Pope had harsh words for CPS administrators on issues such as charter schools. She accused them of ignoring a group of Chicago’s lower-class minority students who are not getting the necessary education to move up in life, referencing the “school-to-prison pipeline” developing as a result of CPS policies.
“This is a racist policy of closing the schools in the African-American community,” Pope said. “It’s designed to say, ‘These kids, they’re not worth more than that.'”
Tuesday’s event was presented by the Peace Project and endorsed by For Members Only, Alianza and the Asian Pacific American Coalition.

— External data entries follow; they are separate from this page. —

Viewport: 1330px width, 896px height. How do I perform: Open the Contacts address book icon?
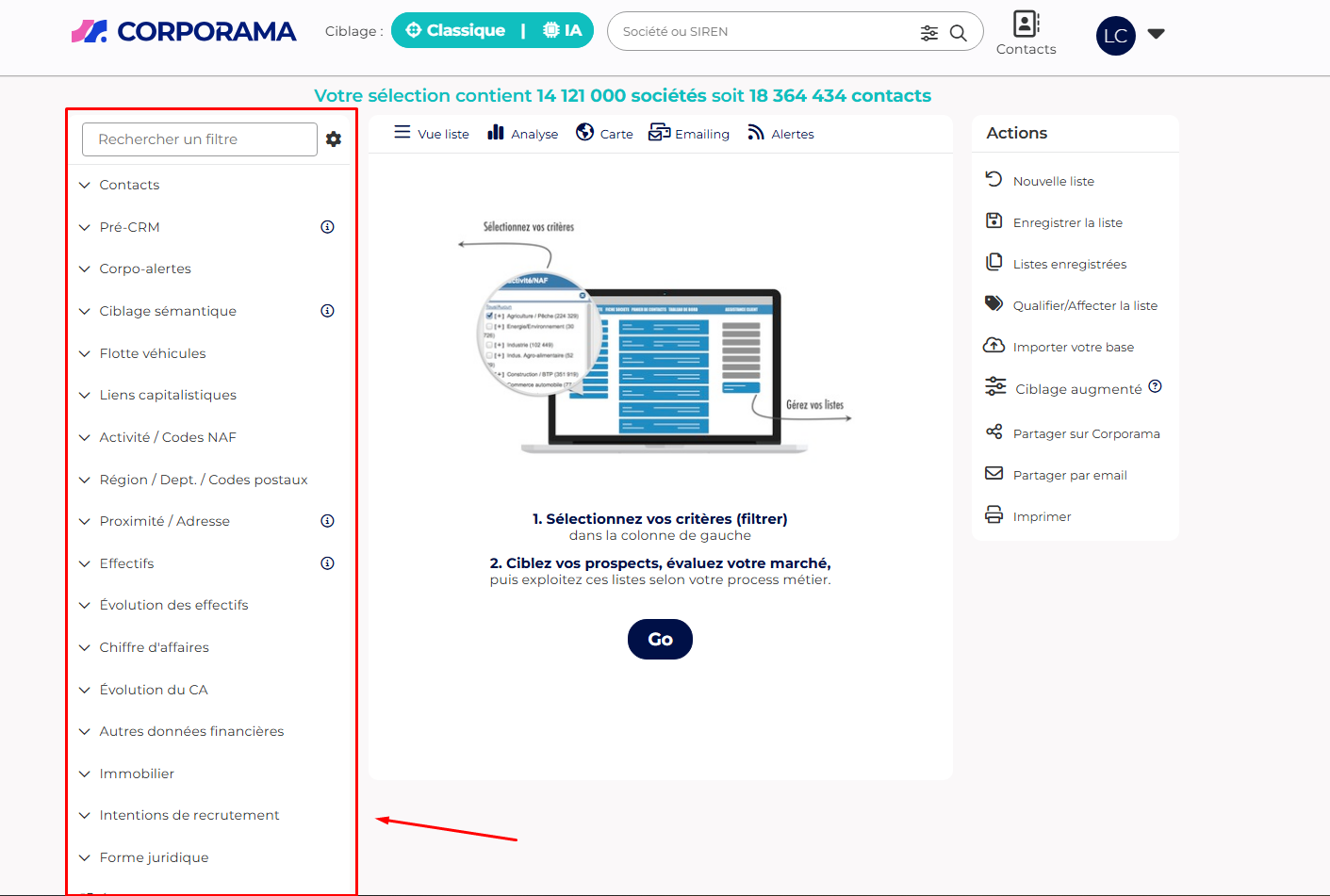(1026, 24)
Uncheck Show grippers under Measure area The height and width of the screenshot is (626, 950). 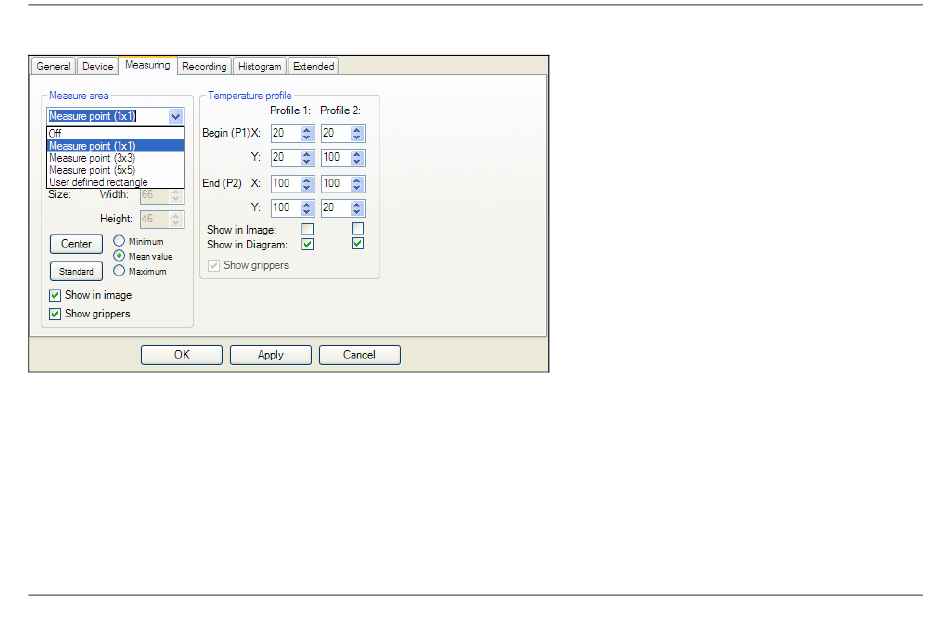[x=56, y=314]
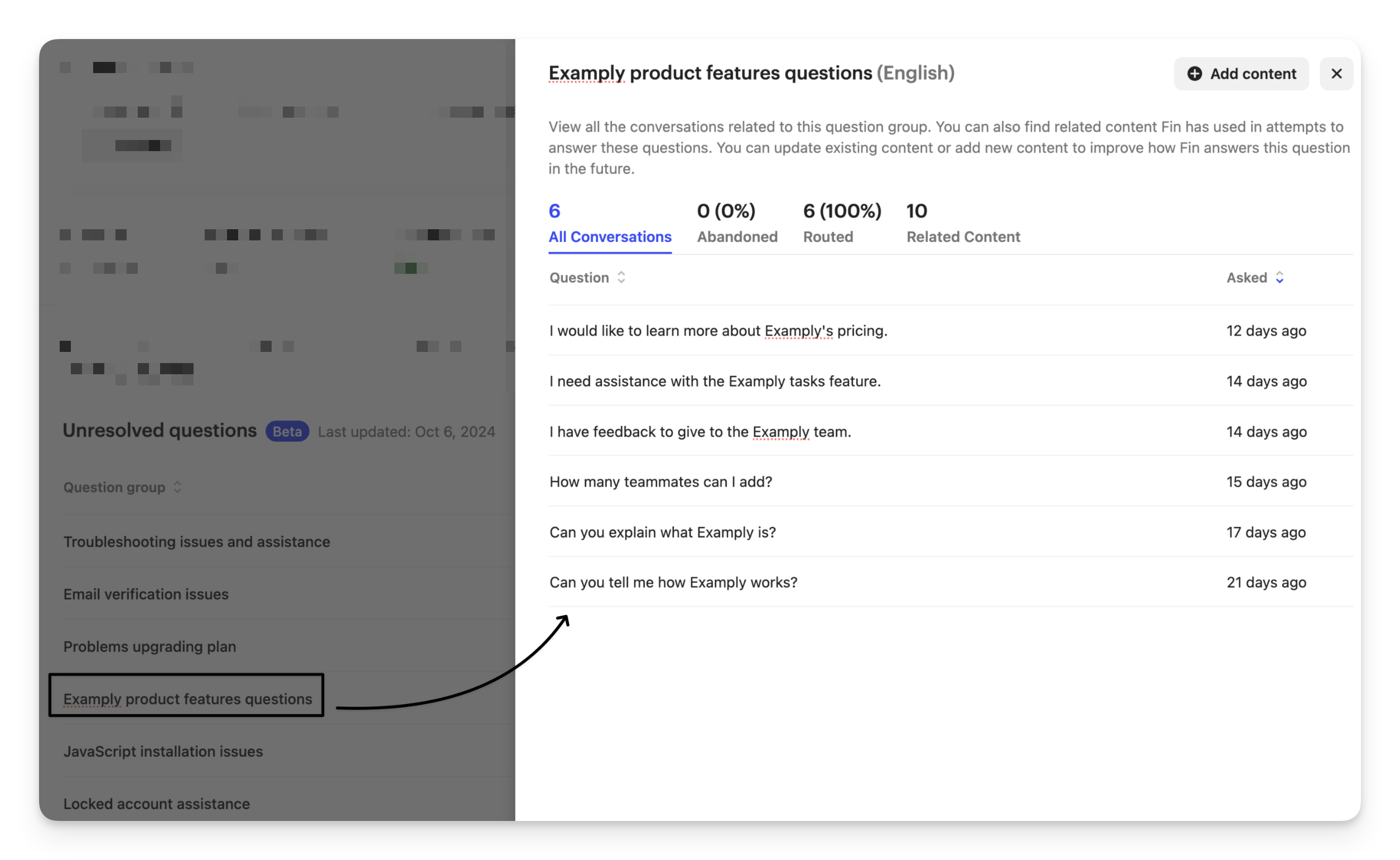Select Problems upgrading plan group
The image size is (1400, 860).
click(149, 647)

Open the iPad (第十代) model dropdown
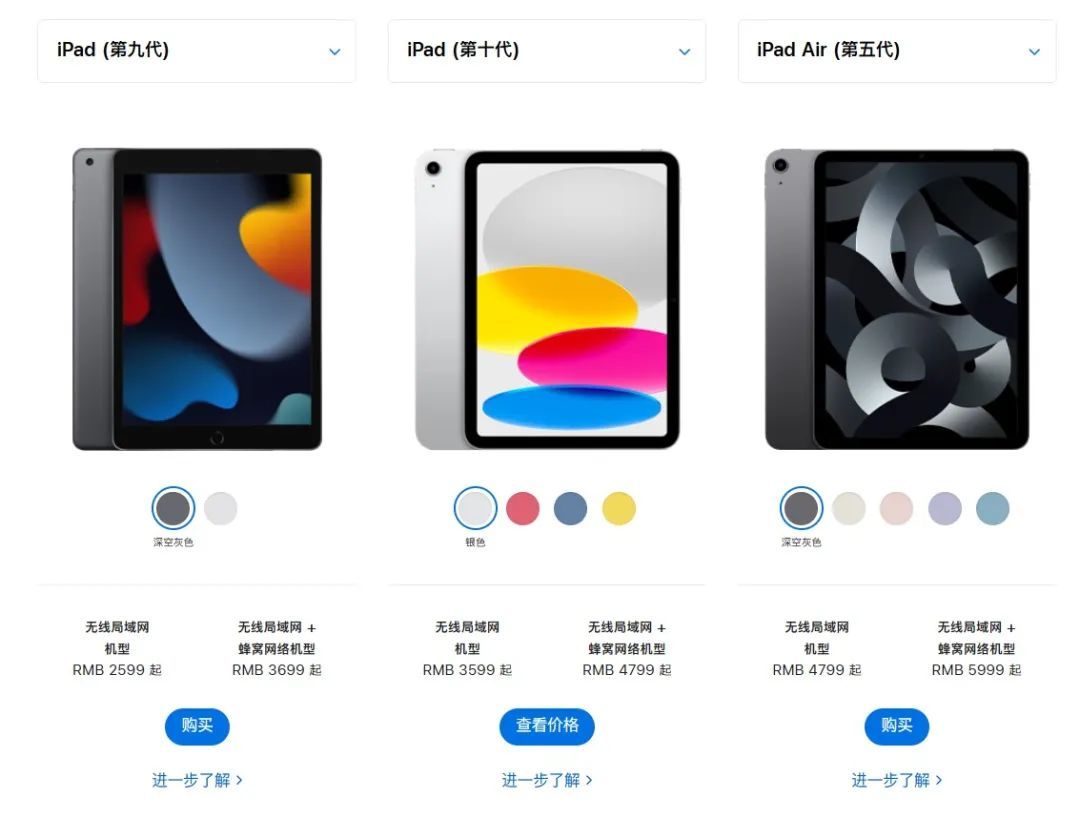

Peace Project president Kathryn Prescott said the group thought Pope’s experience in racially diverse schools gave her a valuable perspective in ongoing campus dialogues about race. Prescott contrasted Pope with last week’s College Republicans speaker Dinesh D’Souza, who Prescott called a “talking head.”
“To say that racism no longer exists, it’s inaccurate, and it’s silly to even say,” said Prescott, a Communication sophomore. “We wanted to bring a perspective that Mrs. Pope has. She’s been in the schools we’re talking about. She knows what she’s talking about.”
Prescott said the Peace Project wants to show it stands in “solidarity with the Chicago Teachers Union.”
CTU’s accusations of racism in the closings came to a head May 15 when parents backed by the union filed two lawsuits in Cook County to reverse the board’s decision. One of the suits alleges the proposal, which at the time of the suit’s filing sat at 54 potential closings, violated the Illinois Civil Rights Act by discriminating against black children. According to the suit, black children make up more than 80 percent of the children who would be displaced under the new proposal, despite comprising just 42 percent of all CPS students. The suit alleges the 54 schools are less than 1 percent white.
“There is no way people of conscience will stand by and allow these people to shut down nearly a third of our school district without putting up a fight,” CTU President Karen Lewis said last week in a news conference. “Most of these campuses are in the black community. Since 2001, 88 percent of students impacted by CPS School Actions are African-American. And this is by design.”